French President Emmanuel Macron on Tuesday urged Russian counterpart Vladimir Putin to boost cooperation to fight terrorism and illegal immigration, following the killing of a teacher by a youth from the predominantly Muslim Russian region of Chechnya.
For his part, Putin expressed his condolences over the grisly beheading of teacher Samuel Paty near the school where he worked in a northwest Paris suburb on Friday, calling it “a barbarous murder”, the Russian presidency said.
“In this context, the two parties reaffirm their mutual interest in intensifying joint efforts to fight against terrorism and the propagation of extremist ideology,” the Kremlin added.
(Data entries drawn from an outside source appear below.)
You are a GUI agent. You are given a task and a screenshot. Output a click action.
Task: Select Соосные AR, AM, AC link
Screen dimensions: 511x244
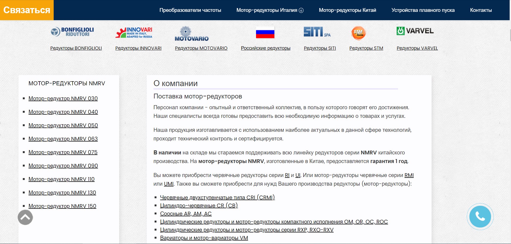pos(186,214)
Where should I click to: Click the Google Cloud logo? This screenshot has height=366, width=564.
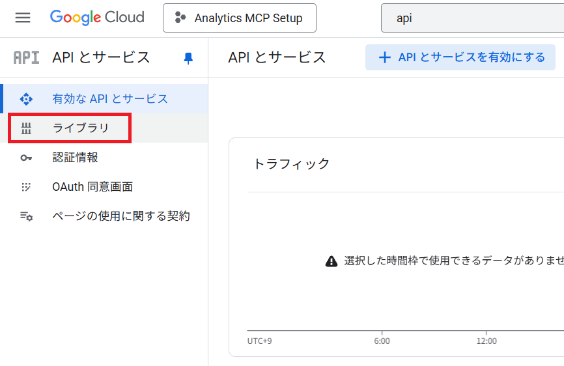97,18
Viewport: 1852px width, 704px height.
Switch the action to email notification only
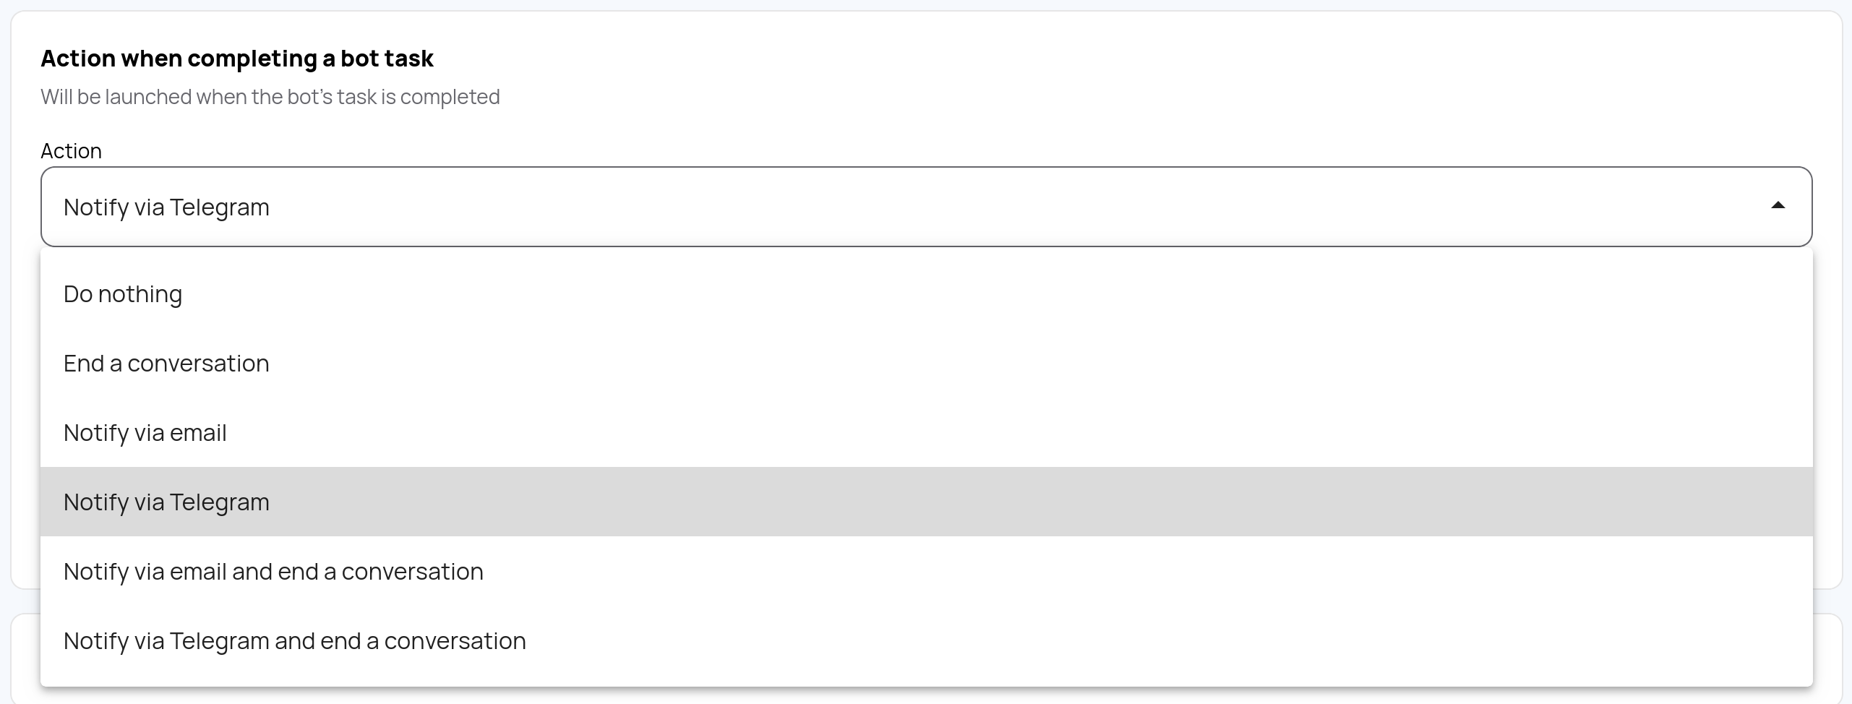pyautogui.click(x=145, y=433)
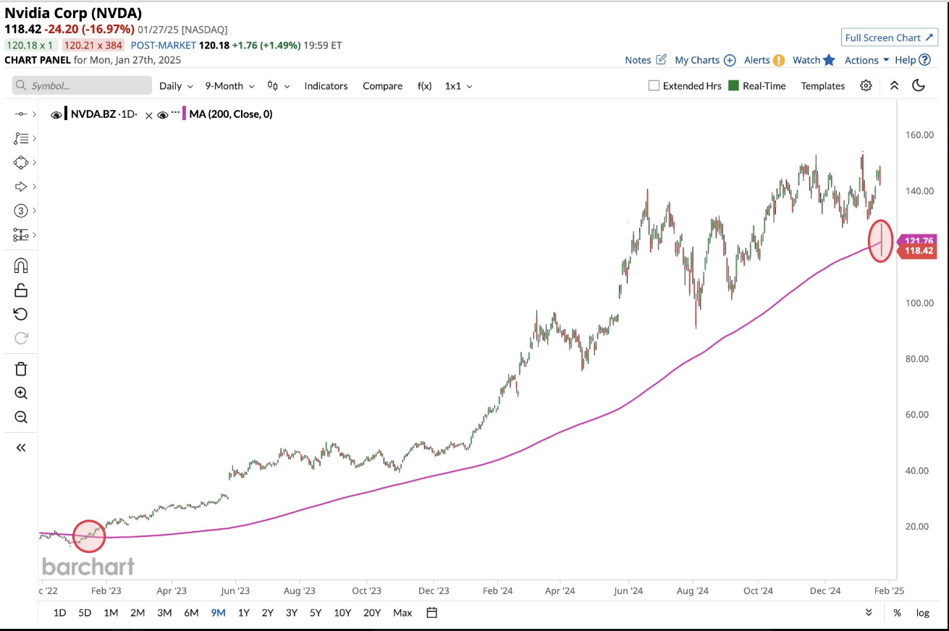This screenshot has height=631, width=949.
Task: Expand the Actions dropdown menu
Action: coord(866,60)
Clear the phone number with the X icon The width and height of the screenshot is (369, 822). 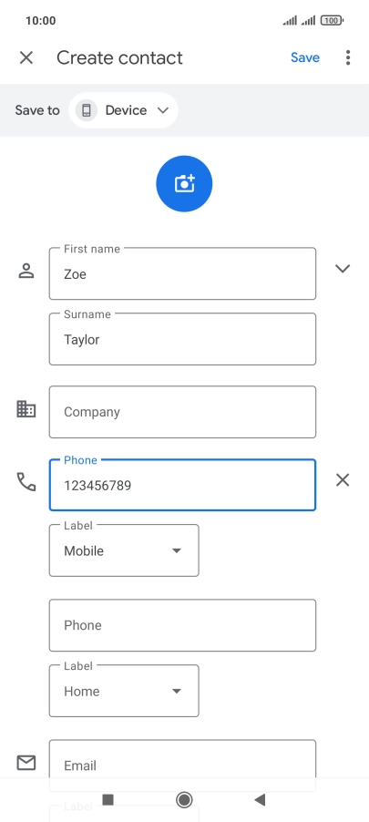point(343,479)
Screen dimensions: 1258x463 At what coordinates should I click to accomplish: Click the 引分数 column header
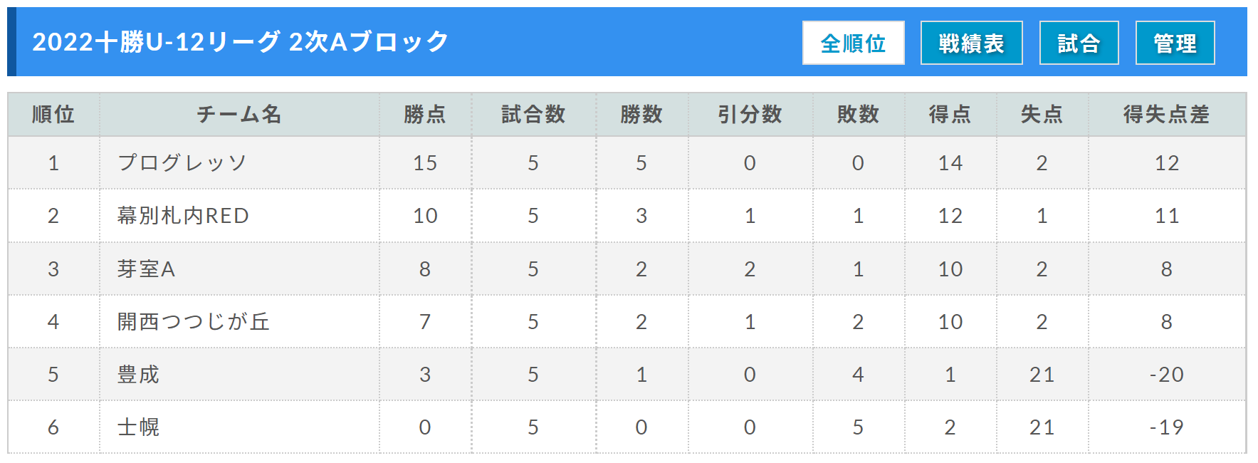coord(750,114)
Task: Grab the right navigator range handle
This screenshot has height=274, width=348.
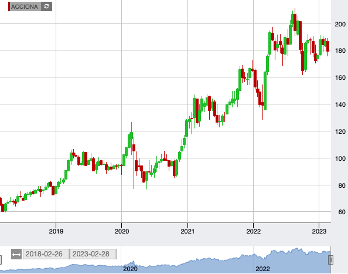Action: pyautogui.click(x=330, y=260)
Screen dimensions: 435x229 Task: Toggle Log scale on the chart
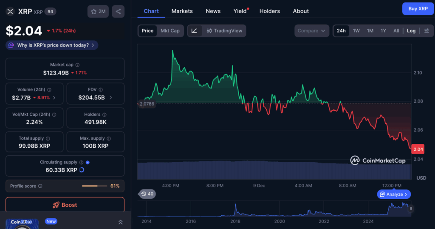coord(411,31)
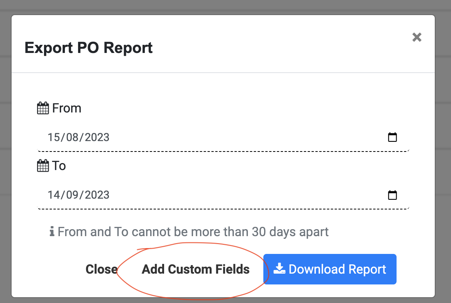Dismiss the dialog with the X icon
Screen dimensions: 451x303
[417, 37]
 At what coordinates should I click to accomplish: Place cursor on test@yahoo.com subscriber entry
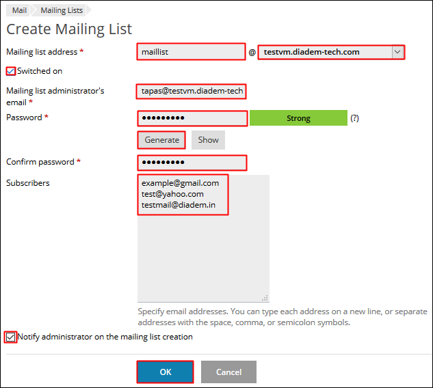point(172,194)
Macron spoke to Putin by phone and said he wanted to see both “a strengthening of Franco-Russian cooperation in the fight against terrorism and illegal immigration,” the French presidency said, without giving details.
On Saturday, the day after the murder, the Russian embassy in Paris stressed that the 18-year-old Chechen assailant Abdullakh Anzorov -- who was killed by police following the murder -- had had no links with Moscow since 2008.
“This crime has no relation to Russia because this person had lived in France for the past 12 years,” Russian embassy spokesman Sergei Parinov told state news agency TASS.
Anzarov arrived in France at the age of six with his family as refugees, thus automatically forfeiting his Russian nationality.
Chechen strongman Ramzan Kadyrov on Saturday condemned the attack and expressed his condolences to Paty’s family but he also urged France not to “provoke” Muslims.
“Find it in you to admit that Muslims have the right to a religion, and no one can take it away!” he said in a statement on his Telegram channel.
Kadyrov said Chechens had nothing to do with the attack, stressing that Anzorov had been raised in France and visited Chechnya only once -- when he was two years old.
French Education Minister Jean-Michel Blanquer said Tuesday that Paty would be posthumously bestowed France’s highest order of merit, the Legion of Honour.